(Dataset entries)
>>>>>
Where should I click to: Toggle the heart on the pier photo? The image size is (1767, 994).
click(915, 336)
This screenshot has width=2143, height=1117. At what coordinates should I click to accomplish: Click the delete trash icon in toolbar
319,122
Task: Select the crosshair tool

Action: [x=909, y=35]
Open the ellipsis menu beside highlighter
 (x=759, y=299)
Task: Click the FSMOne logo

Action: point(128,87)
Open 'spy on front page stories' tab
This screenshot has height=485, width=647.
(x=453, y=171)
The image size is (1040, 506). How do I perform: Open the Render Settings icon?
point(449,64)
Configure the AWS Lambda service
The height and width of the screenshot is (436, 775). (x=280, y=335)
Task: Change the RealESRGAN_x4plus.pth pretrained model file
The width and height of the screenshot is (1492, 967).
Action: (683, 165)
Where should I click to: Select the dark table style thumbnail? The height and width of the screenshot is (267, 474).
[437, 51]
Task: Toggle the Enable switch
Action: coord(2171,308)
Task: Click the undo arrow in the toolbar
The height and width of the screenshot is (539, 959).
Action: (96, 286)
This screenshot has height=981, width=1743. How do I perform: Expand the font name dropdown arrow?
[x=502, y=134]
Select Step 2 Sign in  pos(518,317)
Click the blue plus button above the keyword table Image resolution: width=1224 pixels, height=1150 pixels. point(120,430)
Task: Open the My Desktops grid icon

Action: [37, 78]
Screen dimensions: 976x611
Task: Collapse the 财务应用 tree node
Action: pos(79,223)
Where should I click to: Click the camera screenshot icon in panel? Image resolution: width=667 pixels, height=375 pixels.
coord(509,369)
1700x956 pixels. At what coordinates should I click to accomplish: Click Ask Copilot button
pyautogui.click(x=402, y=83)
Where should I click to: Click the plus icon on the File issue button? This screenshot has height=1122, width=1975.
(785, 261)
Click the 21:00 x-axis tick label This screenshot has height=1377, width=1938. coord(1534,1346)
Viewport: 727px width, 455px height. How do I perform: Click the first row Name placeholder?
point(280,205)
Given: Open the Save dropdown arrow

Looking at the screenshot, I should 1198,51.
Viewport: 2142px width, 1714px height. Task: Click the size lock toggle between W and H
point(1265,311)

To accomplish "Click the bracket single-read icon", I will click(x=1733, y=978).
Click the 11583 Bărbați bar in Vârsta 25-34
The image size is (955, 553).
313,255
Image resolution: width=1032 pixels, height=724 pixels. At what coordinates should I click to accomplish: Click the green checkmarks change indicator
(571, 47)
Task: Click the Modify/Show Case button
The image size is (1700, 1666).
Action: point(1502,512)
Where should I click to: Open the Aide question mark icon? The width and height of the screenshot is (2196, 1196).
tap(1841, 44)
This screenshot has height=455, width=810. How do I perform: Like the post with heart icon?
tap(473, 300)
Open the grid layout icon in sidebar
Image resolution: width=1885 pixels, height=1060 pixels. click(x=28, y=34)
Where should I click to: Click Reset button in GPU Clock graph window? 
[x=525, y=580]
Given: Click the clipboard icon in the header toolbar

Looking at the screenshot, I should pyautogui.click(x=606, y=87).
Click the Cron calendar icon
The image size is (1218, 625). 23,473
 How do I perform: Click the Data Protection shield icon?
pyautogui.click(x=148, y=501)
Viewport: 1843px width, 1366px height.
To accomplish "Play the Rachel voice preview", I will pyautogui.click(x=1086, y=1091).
<<<<<
Give back each entry exactly as it was written.

Where should I click to: Toggle the heart on the pier photo? The image size is (1767, 994).
click(915, 336)
This screenshot has width=2143, height=1117. At what coordinates should I click to accomplish: Click the delete trash icon in toolbar
319,122
Task: Select the crosshair tool

Action: [x=909, y=35]
Open the ellipsis menu beside highlighter
 (x=759, y=299)
Task: Click the FSMOne logo

Action: point(128,87)
Open 'spy on front page stories' tab
This screenshot has height=485, width=647.
(x=453, y=171)
The image size is (1040, 506). How do I perform: Open the Render Settings icon?
point(449,64)
Configure the AWS Lambda service
The height and width of the screenshot is (436, 775). (x=280, y=335)
Task: Change the RealESRGAN_x4plus.pth pretrained model file
The width and height of the screenshot is (1492, 967).
Action: (683, 165)
Where should I click to: Select the dark table style thumbnail? The height and width of the screenshot is (267, 474).
[437, 51]
Task: Toggle the Enable switch
Action: coord(2171,308)
Task: Click the undo arrow in the toolbar
The height and width of the screenshot is (539, 959).
Action: (96, 286)
This screenshot has height=981, width=1743. How do I perform: Expand the font name dropdown arrow?
[x=502, y=134]
Select Step 2 Sign in  pos(518,317)
Click the blue plus button above the keyword table Image resolution: width=1224 pixels, height=1150 pixels. point(120,430)
Task: Open the My Desktops grid icon

Action: [37, 78]
Screen dimensions: 976x611
Task: Collapse the 财务应用 tree node
Action: pos(79,223)
Where should I click to: Click the camera screenshot icon in panel? Image resolution: width=667 pixels, height=375 pixels.
coord(509,369)
1700x956 pixels. At what coordinates should I click to accomplish: Click Ask Copilot button
pyautogui.click(x=402, y=83)
Where should I click to: Click the plus icon on the File issue button? This screenshot has height=1122, width=1975.
(785, 261)
Click the 21:00 x-axis tick label This screenshot has height=1377, width=1938. coord(1534,1346)
Viewport: 727px width, 455px height. How do I perform: Click the first row Name placeholder?
point(280,205)
Given: Open the Save dropdown arrow

Looking at the screenshot, I should 1198,51.
Viewport: 2142px width, 1714px height. Task: Click the size lock toggle between W and H
point(1265,311)

To accomplish "Click the bracket single-read icon", I will click(x=1733, y=978).
Click the 11583 Bărbați bar in Vârsta 25-34
The image size is (955, 553).
313,255
Image resolution: width=1032 pixels, height=724 pixels. At what coordinates should I click to accomplish: Click the green checkmarks change indicator
(571, 47)
Task: Click the Modify/Show Case button
The image size is (1700, 1666).
Action: point(1502,512)
Where should I click to: Open the Aide question mark icon? The width and height of the screenshot is (2196, 1196).
tap(1841, 44)
This screenshot has height=455, width=810. How do I perform: Like the post with heart icon?
tap(473, 300)
Open the grid layout icon in sidebar
Image resolution: width=1885 pixels, height=1060 pixels. click(x=28, y=34)
Where should I click to: Click Reset button in GPU Clock graph window? 
[x=525, y=580]
Given: Click the clipboard icon in the header toolbar

Looking at the screenshot, I should pyautogui.click(x=606, y=87).
Click the Cron calendar icon
The image size is (1218, 625). 23,473
 How do I perform: Click the Data Protection shield icon?
pyautogui.click(x=148, y=501)
Viewport: 1843px width, 1366px height.
To accomplish "Play the Rachel voice preview", I will pyautogui.click(x=1086, y=1091).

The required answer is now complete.